Et c’est ici que Pauline intervient. Par le biais des ateliers mémoires initiés il y a quelques années par François Pery qui rassemblent une quinzaine de personnes âgées de 67 à 90 ans, elle crée des espaces de discussion et enregistre ces conversations d’où émergent souvenirs et anecdotes, qui en disent autant sur les habitants que sur le territoire. « J’essaie de valoriser leurs savoirs et leurs expériences de vie », explique Pauline. À chaque séance son thème, parfois initié par les membres, qui par exemple ont souhaité parler d’amour et de rencontres, parfois initié par la référente, comme celui dédié à l’exode de 1940. « Certaines personnes me racontent des choses qu’ils n’avaient parfois jamais dit à leurs familles. Ils sont ravis de pouvoir parler, les rencontres sont souvent émouvantes », poursuit Pauline.
« J’essaie de valoriser leurs savoirs et leurs expériences de vie »
Pauline Pronau est référente senior du centre socioculturel de Saint-Michel
Ces bribes de vie sont ensuite retranscrites par la jeune femme dans La gazette de nos aînés, un petit « bulletin d’information et de lien intergénérationnel ». Une manière de garder une trace, mais aussi de faire circuler ces souvenirs, puisque ce média local est tiré à 250 exemplaires. Et de dessiner avec plus de précision les contours de la vie en Thiérache au fil des décennies. « On se rend compte que les récits autour de la guerre sont très nombreux, alors qu’à l’inverse, d’autres évènements comme mai 68, n’ont pas eu ici beaucoup d’écho », indique Pauline.
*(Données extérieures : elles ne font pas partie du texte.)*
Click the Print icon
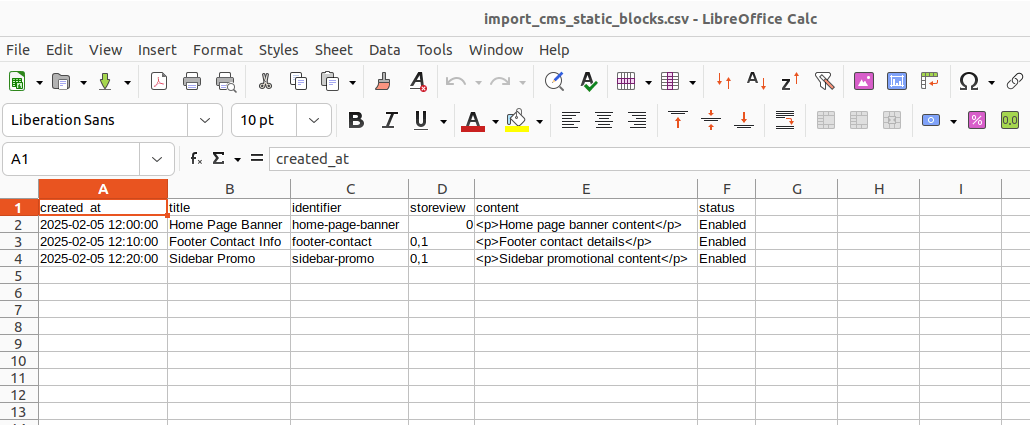Image resolution: width=1030 pixels, height=425 pixels. click(x=192, y=82)
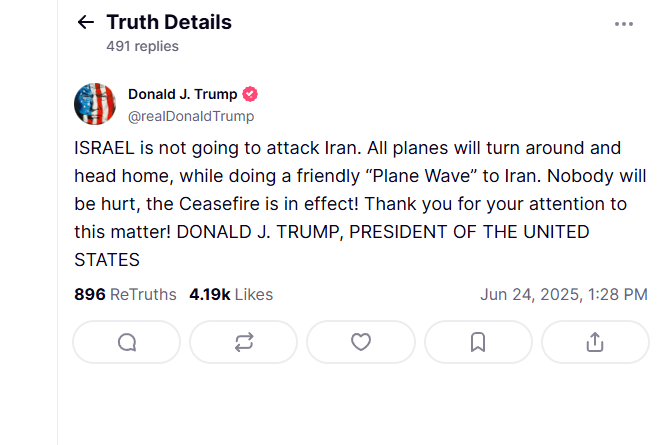This screenshot has width=664, height=445.
Task: Click the final word STATES in the post
Action: [107, 260]
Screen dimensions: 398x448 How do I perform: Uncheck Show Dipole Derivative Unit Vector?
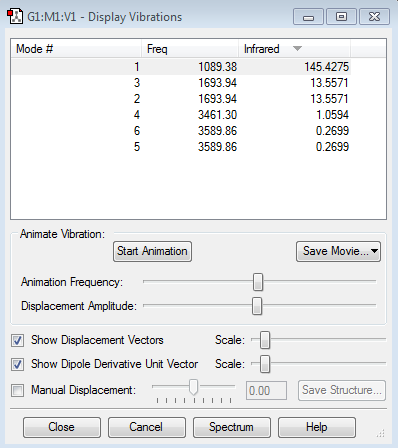pyautogui.click(x=17, y=364)
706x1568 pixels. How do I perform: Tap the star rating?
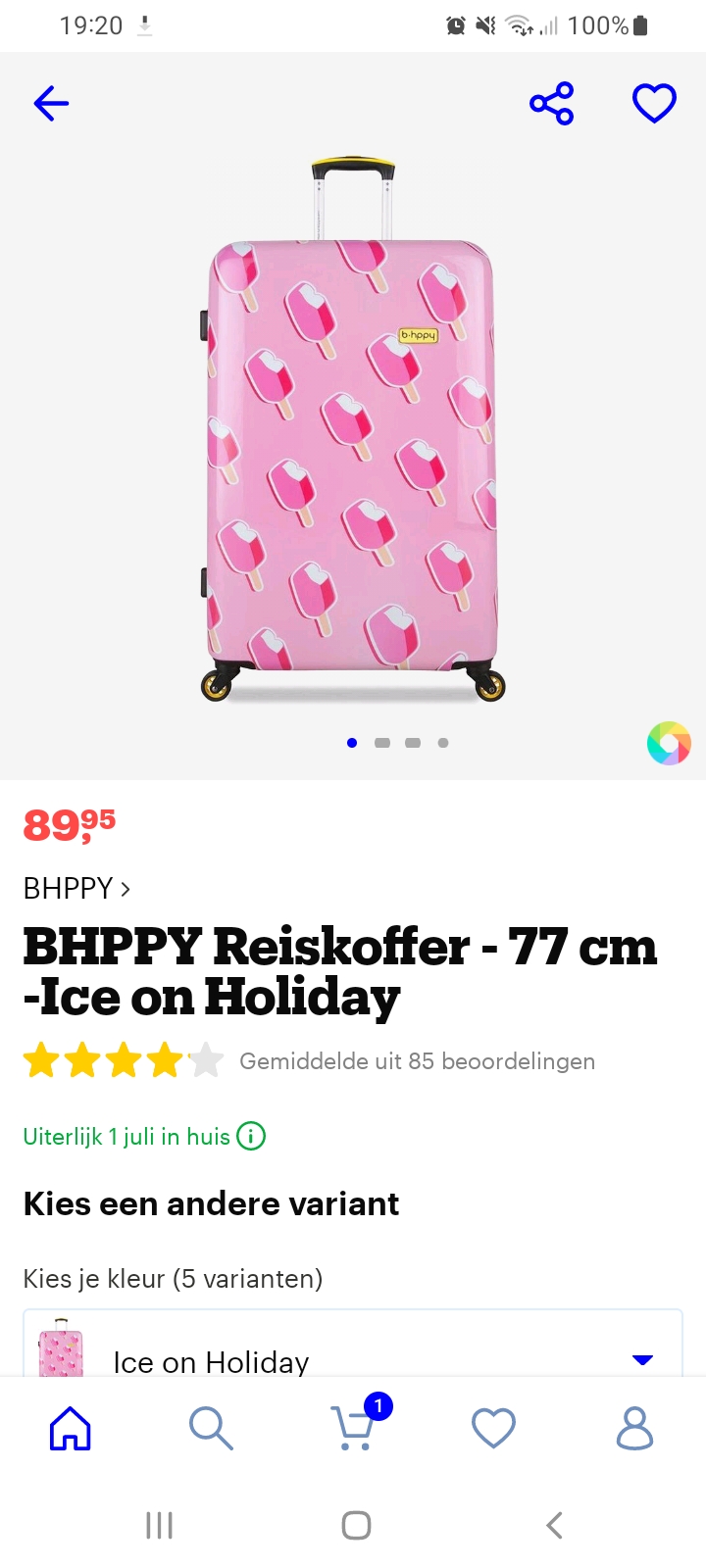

Les quotidiens ne sont pas non plus les mêmes si l’on vit dans le sud de la Thiérache, plus rural, avec ses herbages, ses corps de fermes et petites laiteries, ou plus au nord, où les industries, notamment les filatures, étaient plus nombreuses.
Pour le moment, Pauline, en plus des ateliers mémoires, sillonne davantage le versant sud, épaulée à son arrivée en avril 2019 par André Blin, un nonagénaire incollable qui l’a guidé sur ce territoire rural, très catholique et assez conservateur. Lors de ses déplacements ont lui confie la difficulté que l’on pouvait avoir à se faire accepter par la belle famille ouvrière lorsque l’on était fille ou fils d’agriculteurs, les voyages trop rares, puisque certains confient n’être jamais partis plus loin qu’à une dizaine de kilomètres de chez eux.
Et puis il y a aussi cette identité paysagère qui se dilue notamment avec le remembrement qui fait disparaître les bocages, pour faire place à des cultures plus étendues et intensives. Le maïs et les pommes de terre remplacent les herbages. Certains regrettent aussi une dilution des coutumes, notamment depuis l’arrivée de la télévision. « Certaines personnes âgées témoignent qu’auparavant les liens et les légendes se perpétuaient par l’intermédiaire des discussions entre voisins, devant les portes. Tout le monde se connaissait, se rassemblait lors des fêtes populaires. Désormais, chacun reste chez soi », rapporte Pauline. Alors elle consigne aussi légendes, dictons, et mots de patois picard.
Son prochain projet ? Récolter des témoignages sur la guerre d’Algérie afin de monter un spectacle avec sa sœur, artiste, qui travaille également sur le territoire. Encore une autre manière de garder vivante l’histoire de la Thiérache et ses habitants.